その被害者心理につけこんだ犯行だといえます。
この犯行、恐喝罪で逮捕されることが比較的多いように思います。
今回は強盗罪による逮捕とのこと。
恐喝罪と強盗罪の違いは、金品を奪う手段としての暴行や脅迫の程度の差にあります。
暴行、脅迫の程度が、被害者の反抗を抑圧する程度に至っていたら強盗、至っていなければ恐喝という区別です。
この区別、実際は、検察官が起訴するときにも悩むところです。
強盗罪が成立するための暴行、脅迫、というのは、かなり強い程度であるといえます。
いわゆる「パパ活」に関しては、以前にもお話したことがありますが、やはり、いろいろな角度から犯罪と隣り合わせのものだと感じます。

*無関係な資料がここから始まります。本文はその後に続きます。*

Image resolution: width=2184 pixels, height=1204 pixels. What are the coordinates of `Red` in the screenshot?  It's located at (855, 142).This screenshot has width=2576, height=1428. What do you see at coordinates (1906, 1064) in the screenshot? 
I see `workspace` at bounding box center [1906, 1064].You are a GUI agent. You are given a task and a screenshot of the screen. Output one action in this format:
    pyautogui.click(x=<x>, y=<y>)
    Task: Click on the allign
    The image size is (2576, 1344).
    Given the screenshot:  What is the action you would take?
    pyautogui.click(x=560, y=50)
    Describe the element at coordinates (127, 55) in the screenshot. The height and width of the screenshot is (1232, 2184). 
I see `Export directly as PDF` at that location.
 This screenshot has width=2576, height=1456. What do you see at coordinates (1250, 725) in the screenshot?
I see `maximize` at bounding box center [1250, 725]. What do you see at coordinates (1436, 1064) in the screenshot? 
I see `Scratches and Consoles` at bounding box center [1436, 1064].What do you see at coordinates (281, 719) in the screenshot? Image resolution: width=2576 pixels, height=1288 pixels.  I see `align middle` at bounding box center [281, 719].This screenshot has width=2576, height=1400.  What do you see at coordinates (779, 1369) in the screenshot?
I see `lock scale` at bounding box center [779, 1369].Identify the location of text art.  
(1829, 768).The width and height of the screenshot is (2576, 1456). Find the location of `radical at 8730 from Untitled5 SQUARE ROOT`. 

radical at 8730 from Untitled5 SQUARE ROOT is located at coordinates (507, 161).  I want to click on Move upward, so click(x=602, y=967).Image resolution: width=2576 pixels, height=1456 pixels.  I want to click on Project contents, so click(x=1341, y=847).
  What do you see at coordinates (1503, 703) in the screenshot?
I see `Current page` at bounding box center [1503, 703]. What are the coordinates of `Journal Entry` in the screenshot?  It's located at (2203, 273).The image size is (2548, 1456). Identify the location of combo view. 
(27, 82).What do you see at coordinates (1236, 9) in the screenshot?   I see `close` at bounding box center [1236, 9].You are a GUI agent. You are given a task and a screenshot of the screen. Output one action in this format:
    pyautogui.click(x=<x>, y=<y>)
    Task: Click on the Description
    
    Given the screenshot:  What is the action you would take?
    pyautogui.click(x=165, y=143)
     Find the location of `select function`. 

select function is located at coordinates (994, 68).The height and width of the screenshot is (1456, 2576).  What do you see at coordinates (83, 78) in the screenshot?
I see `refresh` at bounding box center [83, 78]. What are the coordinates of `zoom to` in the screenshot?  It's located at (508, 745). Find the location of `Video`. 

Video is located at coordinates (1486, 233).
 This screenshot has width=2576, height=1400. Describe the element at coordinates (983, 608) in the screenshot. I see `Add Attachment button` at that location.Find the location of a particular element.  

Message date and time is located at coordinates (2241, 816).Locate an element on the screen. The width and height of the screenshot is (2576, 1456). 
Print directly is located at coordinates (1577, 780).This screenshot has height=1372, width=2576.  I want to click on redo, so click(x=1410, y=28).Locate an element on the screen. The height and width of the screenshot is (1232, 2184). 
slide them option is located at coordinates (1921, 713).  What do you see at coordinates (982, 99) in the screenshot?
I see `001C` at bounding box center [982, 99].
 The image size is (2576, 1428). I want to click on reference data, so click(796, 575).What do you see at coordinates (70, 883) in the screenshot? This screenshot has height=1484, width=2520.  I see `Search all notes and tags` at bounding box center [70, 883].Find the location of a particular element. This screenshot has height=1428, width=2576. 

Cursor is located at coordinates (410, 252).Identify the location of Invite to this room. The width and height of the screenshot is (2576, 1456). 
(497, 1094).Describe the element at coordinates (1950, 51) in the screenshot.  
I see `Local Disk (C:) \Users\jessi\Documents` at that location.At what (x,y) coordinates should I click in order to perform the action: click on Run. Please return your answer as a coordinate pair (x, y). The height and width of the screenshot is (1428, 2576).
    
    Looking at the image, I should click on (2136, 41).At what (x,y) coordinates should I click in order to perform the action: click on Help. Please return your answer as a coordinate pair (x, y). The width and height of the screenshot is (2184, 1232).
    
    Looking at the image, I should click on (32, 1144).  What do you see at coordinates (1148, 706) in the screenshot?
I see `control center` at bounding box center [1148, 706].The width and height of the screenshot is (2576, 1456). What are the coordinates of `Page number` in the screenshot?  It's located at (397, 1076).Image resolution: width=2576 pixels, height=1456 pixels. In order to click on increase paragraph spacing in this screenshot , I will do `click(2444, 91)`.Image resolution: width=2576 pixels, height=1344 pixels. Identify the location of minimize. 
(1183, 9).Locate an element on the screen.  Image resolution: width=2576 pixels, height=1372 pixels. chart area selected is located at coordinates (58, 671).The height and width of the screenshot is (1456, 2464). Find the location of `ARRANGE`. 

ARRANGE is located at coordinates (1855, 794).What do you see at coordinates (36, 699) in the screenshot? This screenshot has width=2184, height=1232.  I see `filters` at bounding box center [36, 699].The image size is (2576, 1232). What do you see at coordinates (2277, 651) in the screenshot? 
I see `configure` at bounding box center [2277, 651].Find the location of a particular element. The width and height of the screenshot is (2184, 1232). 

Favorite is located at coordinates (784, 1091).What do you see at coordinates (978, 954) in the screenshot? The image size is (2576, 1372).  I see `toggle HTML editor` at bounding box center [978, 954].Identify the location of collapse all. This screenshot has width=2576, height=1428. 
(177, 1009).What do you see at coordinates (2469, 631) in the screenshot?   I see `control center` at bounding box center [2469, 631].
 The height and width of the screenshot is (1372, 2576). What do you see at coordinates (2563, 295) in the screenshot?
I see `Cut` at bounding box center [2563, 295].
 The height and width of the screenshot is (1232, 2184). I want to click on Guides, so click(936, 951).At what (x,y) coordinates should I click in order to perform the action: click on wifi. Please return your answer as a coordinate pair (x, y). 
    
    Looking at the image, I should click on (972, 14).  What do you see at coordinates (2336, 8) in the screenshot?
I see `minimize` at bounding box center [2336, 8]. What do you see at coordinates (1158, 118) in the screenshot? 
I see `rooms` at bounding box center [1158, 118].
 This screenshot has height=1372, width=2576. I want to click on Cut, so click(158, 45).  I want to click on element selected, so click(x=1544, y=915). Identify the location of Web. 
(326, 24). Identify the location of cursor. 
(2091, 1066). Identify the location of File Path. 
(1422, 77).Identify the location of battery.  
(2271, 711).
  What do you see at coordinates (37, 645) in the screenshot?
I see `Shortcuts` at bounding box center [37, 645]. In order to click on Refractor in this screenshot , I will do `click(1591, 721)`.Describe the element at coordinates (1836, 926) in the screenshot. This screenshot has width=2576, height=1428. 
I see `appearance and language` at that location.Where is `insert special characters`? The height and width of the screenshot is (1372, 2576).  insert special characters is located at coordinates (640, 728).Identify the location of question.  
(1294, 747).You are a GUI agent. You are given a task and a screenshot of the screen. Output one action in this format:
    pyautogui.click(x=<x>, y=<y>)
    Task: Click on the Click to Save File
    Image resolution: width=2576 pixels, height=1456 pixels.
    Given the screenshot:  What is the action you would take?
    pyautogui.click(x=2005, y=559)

パパ活の中身はケースによっていろいろですが、それが対価を授受して不特定の人と性交することを伴う場合は売春に該当し、法律で禁止されています。
会って食事をしたりしてお小遣いをもらおうという、主に若い女性側の立場から考えると、相手の男性により危害を加えられるリスクと隣り合わせです。
相手がどのような魂胆で女性と会おうとしているかはわからず、犯罪被害に巻き込まれる可能性もある中、何らかの被害に遭ったとしても、パパ活をしていたということを後ろめたさから警察に被害申告をしたり、家族、知人に相談ができないというケースもあります。
一方、男性側からしても、こうしてパパ活狩りに遭うリスクと隣り合わせです。
また、20歳であると言っている相手が、もし、実は中高生だったら、条例違反等の犯罪を自ら犯すリスクもあります。
SNSを通じてやりとりをしていると、つい、「この相手は、まさかニュースに出てくるような人間ではないだろう」という不確かな直感を信じたくなることがあるかもしれません。
でも、相手が、そのような信頼を得る術を熟知していて、自分がまんまとその罠にはまっているのではないかという想像を働かせることができずになっている人が多いように感じます。
最終的にはそれぞれの選択にはなります。
ただ、パパ活の内容によっては、それ自体が犯罪となり得ること、また、パパ活をめぐる様々な法的リスクを考えたとき、弁護士として、その危険性を訴え続けたいと思います。